Her attack had taken him by surprise, but he was far from beaten. He struck back at her, his good hand fumbling for her throat. His thumb dug into her windpipe.
Elena found herself lunging at the hand, going for it with her teeth. Her mind could not understand it, but her body knew what to do. Her teeth were a weapon, and they slashed into flesh, drawing blood.
But he was stronger than she was. With a jerk of his shoulders, he broke her hold on him and twisted in her grasp, flinging her down. And then he was above her, his face contorted with animal fury. She hissed at him and went for his eyes with her nails, but he knocked her hand away.
He was going to kill her. Even wounded, he was by far the stronger. His lips had drawn back to show teeth already stained with scarlet. Like a cobra, he was ready to strike.
Then he stopped, hovering over her, his face changing.
Elena saw the green eyes widen. The pupils, which had been contracted to vicious dots, sprang open. He was staring down at her as if truly seeing her for the first time.
Why was he looking at her that way? Why didn't he just get it over with? But now the iron hand on her shoulder was releasing her. The animal snarl had disappeared, replaced by a look of bewilderment and wonder. He sat back, helping her to sit up, all the while gazing into her face.
"Elena," he whispered. His voice was cracked. "Elena, it's you."
Is that who I am? she thought. Elena?
It didn't really matter. She cast a glance toward the old oak tree. He was still there, standing between the upthrust roots, panting, supporting himself against it with one hand. He was looking at her with his endlessly black eyes, his brows drawn together in a frown.

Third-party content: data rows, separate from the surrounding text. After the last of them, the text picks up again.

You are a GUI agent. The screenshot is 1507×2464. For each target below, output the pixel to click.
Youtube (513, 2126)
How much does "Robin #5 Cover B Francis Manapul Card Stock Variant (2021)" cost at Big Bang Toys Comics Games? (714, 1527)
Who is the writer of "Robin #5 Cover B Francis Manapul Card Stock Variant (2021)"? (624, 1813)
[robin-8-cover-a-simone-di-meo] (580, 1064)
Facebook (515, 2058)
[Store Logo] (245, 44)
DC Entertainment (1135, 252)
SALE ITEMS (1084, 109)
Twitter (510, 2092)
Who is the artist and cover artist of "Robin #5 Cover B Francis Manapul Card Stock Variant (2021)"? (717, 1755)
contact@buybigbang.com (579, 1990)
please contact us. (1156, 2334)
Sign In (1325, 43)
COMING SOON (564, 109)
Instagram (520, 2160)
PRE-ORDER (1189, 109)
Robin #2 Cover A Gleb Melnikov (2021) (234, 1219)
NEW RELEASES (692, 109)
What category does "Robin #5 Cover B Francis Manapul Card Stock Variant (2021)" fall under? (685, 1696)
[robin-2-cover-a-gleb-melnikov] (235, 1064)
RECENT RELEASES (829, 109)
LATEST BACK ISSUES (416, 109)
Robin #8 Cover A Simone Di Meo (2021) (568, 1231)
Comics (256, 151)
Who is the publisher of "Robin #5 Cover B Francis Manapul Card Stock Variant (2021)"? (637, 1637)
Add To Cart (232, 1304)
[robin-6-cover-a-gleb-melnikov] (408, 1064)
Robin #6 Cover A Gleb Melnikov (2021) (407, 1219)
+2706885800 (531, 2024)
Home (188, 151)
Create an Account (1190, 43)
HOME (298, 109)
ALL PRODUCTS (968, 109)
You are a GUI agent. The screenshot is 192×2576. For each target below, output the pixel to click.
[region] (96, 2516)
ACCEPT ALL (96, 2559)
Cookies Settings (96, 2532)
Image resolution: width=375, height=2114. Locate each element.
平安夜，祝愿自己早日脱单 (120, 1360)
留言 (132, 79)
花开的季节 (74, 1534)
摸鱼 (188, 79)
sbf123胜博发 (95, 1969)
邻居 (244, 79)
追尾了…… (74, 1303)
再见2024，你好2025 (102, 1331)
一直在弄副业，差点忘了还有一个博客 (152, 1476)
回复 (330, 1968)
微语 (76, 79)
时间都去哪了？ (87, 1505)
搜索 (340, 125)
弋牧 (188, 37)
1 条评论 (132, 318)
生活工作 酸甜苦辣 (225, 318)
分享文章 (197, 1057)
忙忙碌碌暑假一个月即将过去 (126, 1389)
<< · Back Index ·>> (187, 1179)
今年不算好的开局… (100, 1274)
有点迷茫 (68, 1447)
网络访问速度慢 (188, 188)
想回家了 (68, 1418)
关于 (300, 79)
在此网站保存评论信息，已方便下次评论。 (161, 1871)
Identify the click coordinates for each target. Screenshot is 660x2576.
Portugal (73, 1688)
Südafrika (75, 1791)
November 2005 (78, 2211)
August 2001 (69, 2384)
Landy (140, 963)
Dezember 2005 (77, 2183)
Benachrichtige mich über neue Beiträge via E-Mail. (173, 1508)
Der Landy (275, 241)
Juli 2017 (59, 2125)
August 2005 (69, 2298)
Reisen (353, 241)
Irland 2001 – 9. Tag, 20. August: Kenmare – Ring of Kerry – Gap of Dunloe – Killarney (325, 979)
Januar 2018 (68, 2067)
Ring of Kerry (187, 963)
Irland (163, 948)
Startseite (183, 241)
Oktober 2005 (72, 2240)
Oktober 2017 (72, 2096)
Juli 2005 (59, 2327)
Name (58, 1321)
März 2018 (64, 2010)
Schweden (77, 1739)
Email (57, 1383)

Don't worry, she thought. I can take care of this one. He's stupid. Then she flung herself on the green-eyed one again.
"Elena!" he cried as she knocked him backward. His good hand pushed at her shoulder, holding her up. "Elena, it's me, Stefan! Elena, look at me!"
She was looking. All she could see was the exposed patch of skin at his neck. She hissed again, upper lip drawing back, showing him her teeth.
She felt the shock reverberate through his body, saw his gaze shatter. His face went as white as if someone had struck him a blow in the stomach. He shook his head slightly on the muddy ground.
"No," he whispered. "Oh, no . . ."
He seemed to be saying it to himself, as if he didn't expect her to hear him. He reached a hand toward her cheek, and she snapped at it.
"Oh, Elena . . ." he whispered.
The last traces of fury, of animal bloodlust, had disappeared from his face. His eyes were dazed and stricken and grieving.
And vulnerable. Elena took advantage of the moment to dive for the bare skin at his neck. His arm came up to fend her off, to push her away, but then it dropped again.